“Enjoy the luxury of your inhabited paradise,” the narrator states in a robotic tone. “Do not stray from your home-sweet-home. Be safe in the same, like the Jones Family, and remember, credence exuberates concord. Charleston, South Carolina—the happiest place in the USA.”
My phone vibrates with a text from Missy.
****
Waterfront Park is quiet, locked in the serene shadows of dusk. For eighteen years I’ve come here to laugh, sob, and think. Not once has it changed. Fountains still bubble with illuminated opulence. Couples still weave between rows of palmettos, whispering and holding hands. Change leads to death, so by staying in my evergreen garden where time is irrelevant and replaceable, I am, in essence, saving myself. But if I’m frozen, when the past slides its fingers up my spine, how will I be able to escape?

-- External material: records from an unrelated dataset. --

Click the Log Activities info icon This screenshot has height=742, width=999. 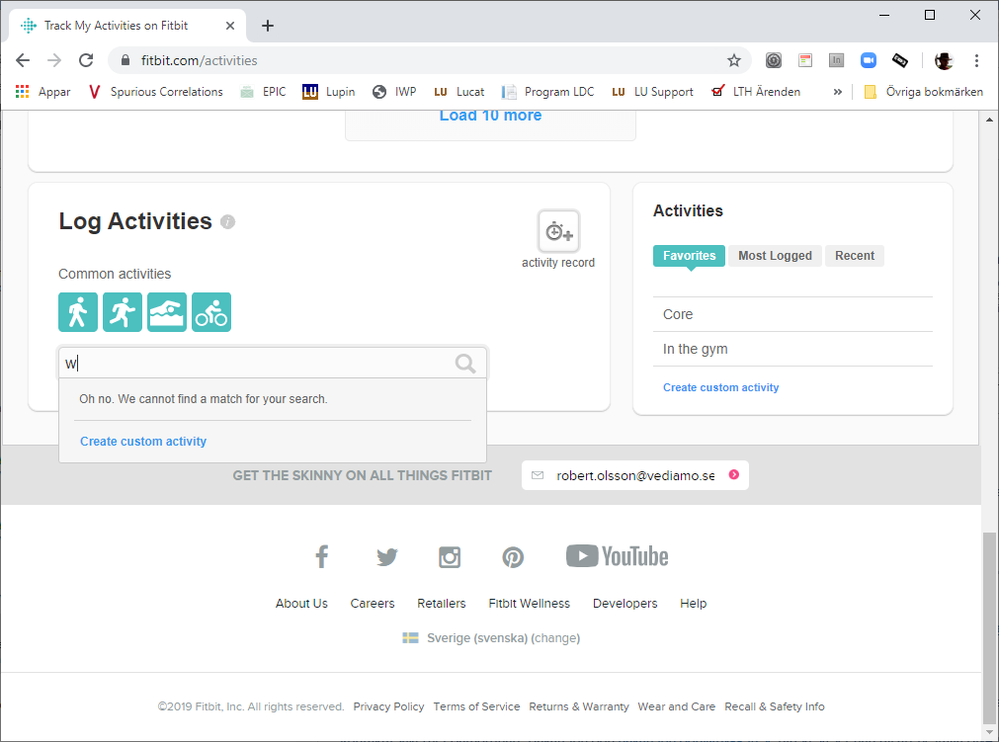[x=228, y=222]
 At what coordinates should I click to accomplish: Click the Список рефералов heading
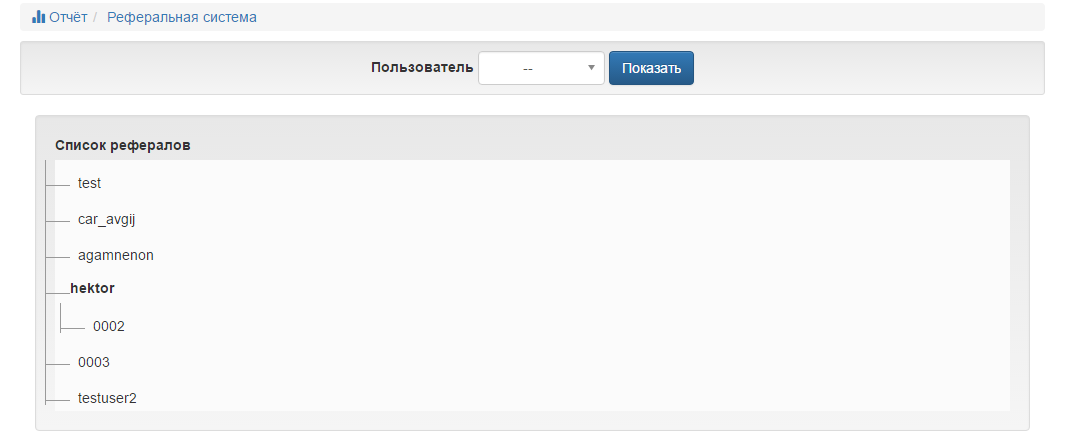click(123, 145)
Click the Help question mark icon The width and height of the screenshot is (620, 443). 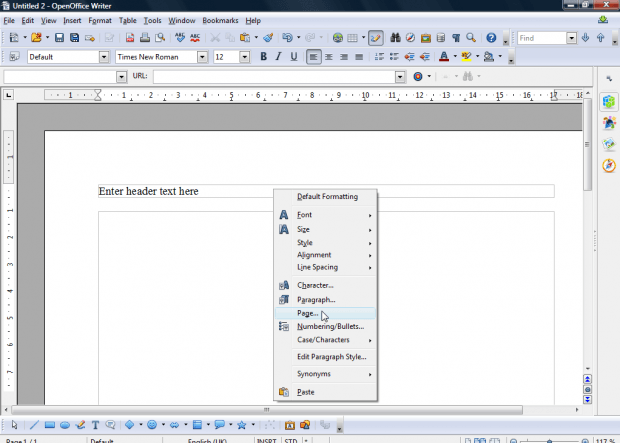click(491, 38)
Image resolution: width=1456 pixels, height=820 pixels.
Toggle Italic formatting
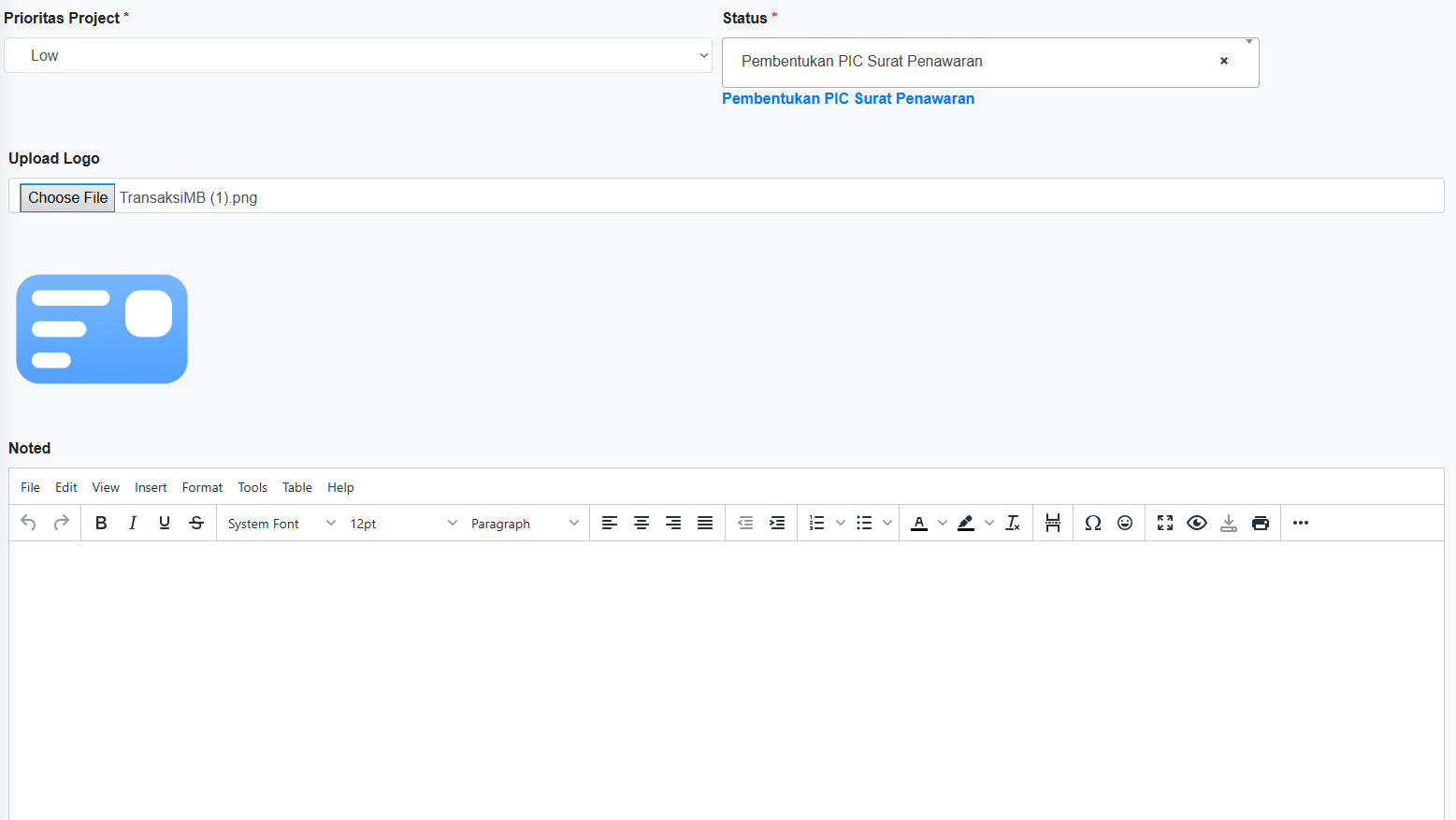[x=133, y=523]
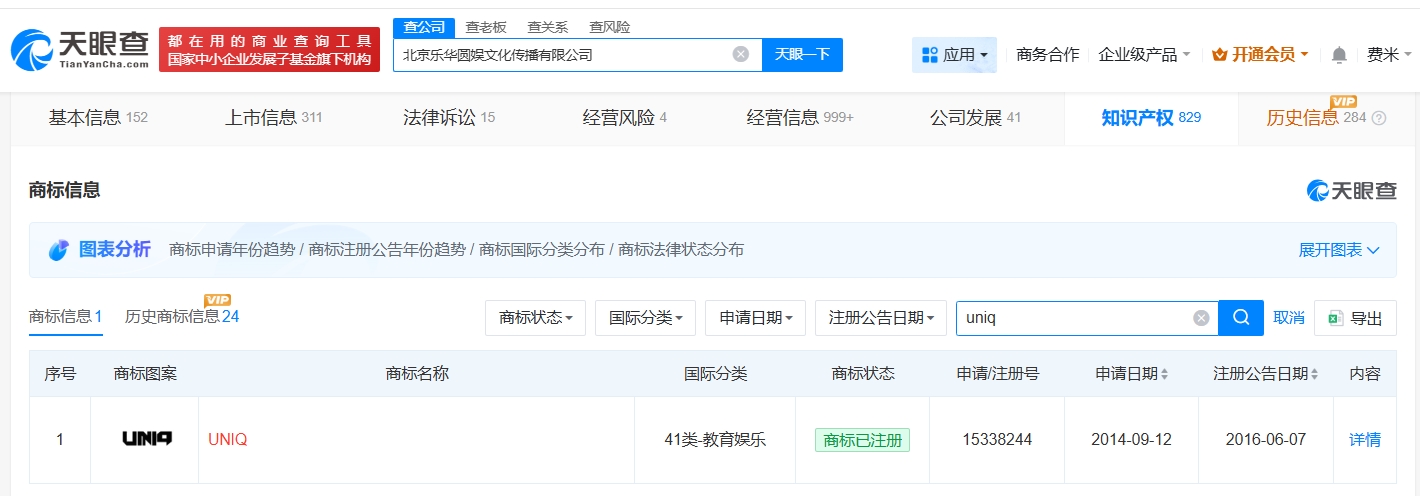Open the 详情 link for UNIQ
Image resolution: width=1420 pixels, height=496 pixels.
pos(1364,439)
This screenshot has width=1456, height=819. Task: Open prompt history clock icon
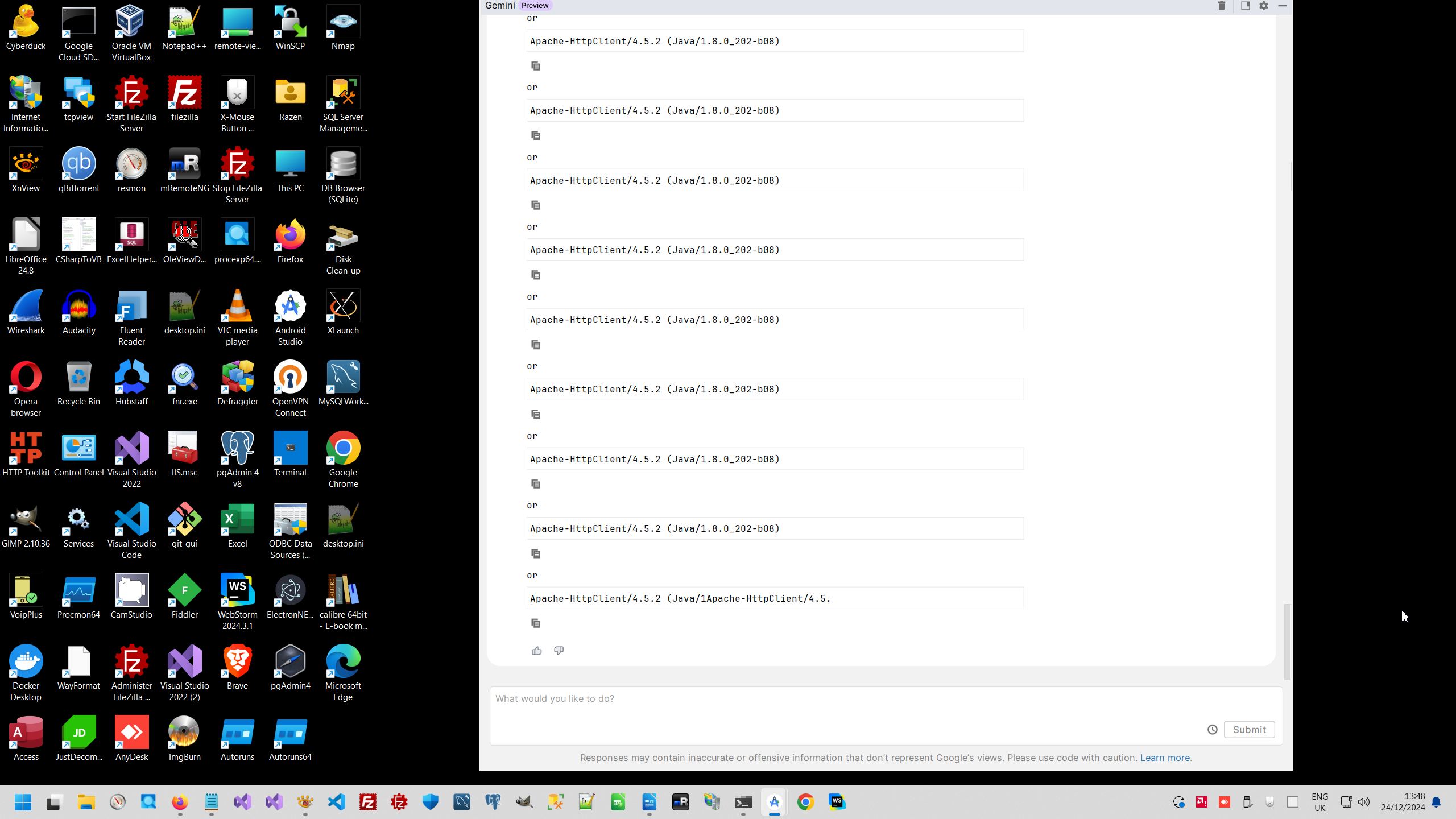pos(1212,730)
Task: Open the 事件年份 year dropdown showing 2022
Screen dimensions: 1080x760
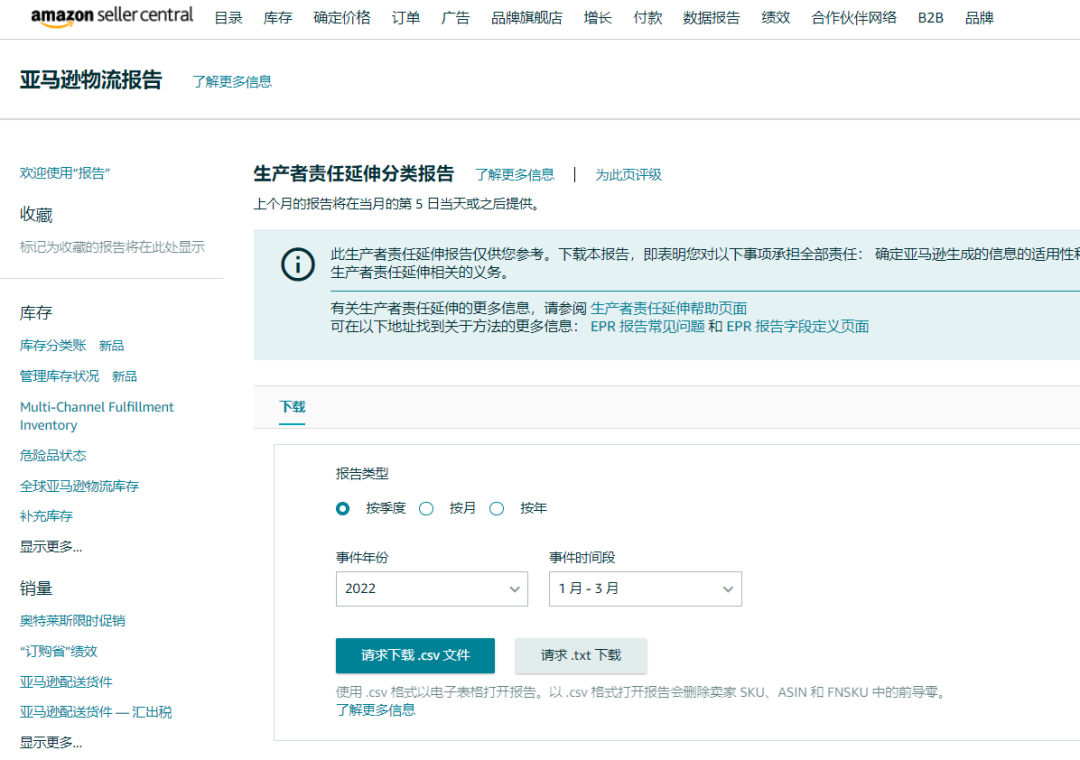Action: 431,588
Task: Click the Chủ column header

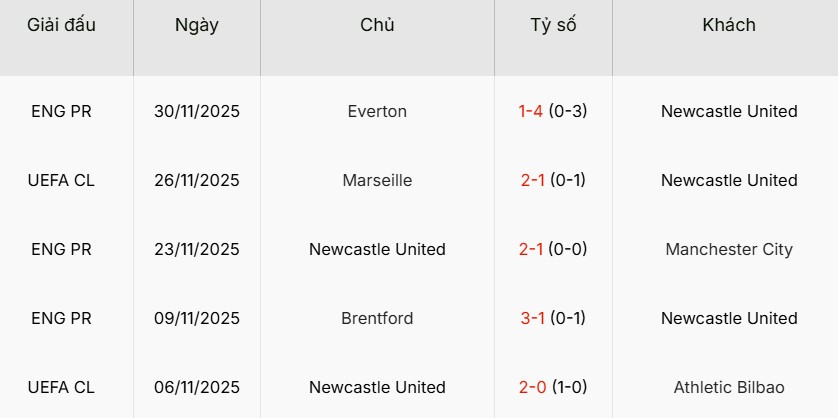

Jon will save me, of course. He’ll grab my face in his hands and tell the past to get lost. Goodness, I think too much. Life is normal, a paradise of beautiful sameness—the same rivers that welcomed the Swamp Fox into the harbor greet me each morning, the same churches that watched the first shots of the Civil War launch from Ft. Sumter observe my bike ride to work. Charleston is a bastion, a dig-in-your-heels-and-hang-on kind of city. It has stood, fallen, and been rebuilt after hurricanes. It has modified itself but remained largely unchanged. It is delicate and rugged and strong. It is a guardian of tradition. Same—I like same. Same is good. Same is safe.
Missy waits at our spot: a park-bench overlooking the Cooper River. “Took you long enough.” She hands me a latte—hazelnut, my favorite—and pats the space next to her.
“What’s wrong?” I sit down. Coffee washes across my tongue, warm and bitter, sweet as sin. It’s a scandalous, caffeinated affair in my mouth. An espresso-based boyfriend. A guiltless romance free of purity-taking, love children, and heartbreak. Perfect.
“Nothing.” Tears roll down her cheeks. She stares ahead at the dark, churning water.
“Something is obviously wrong. You’re never this quiet.”
She rolls her eyes. “Am I not allowed to be quiet?”
I drink from the paper cup and cross my legs. “Of course. Sorry.”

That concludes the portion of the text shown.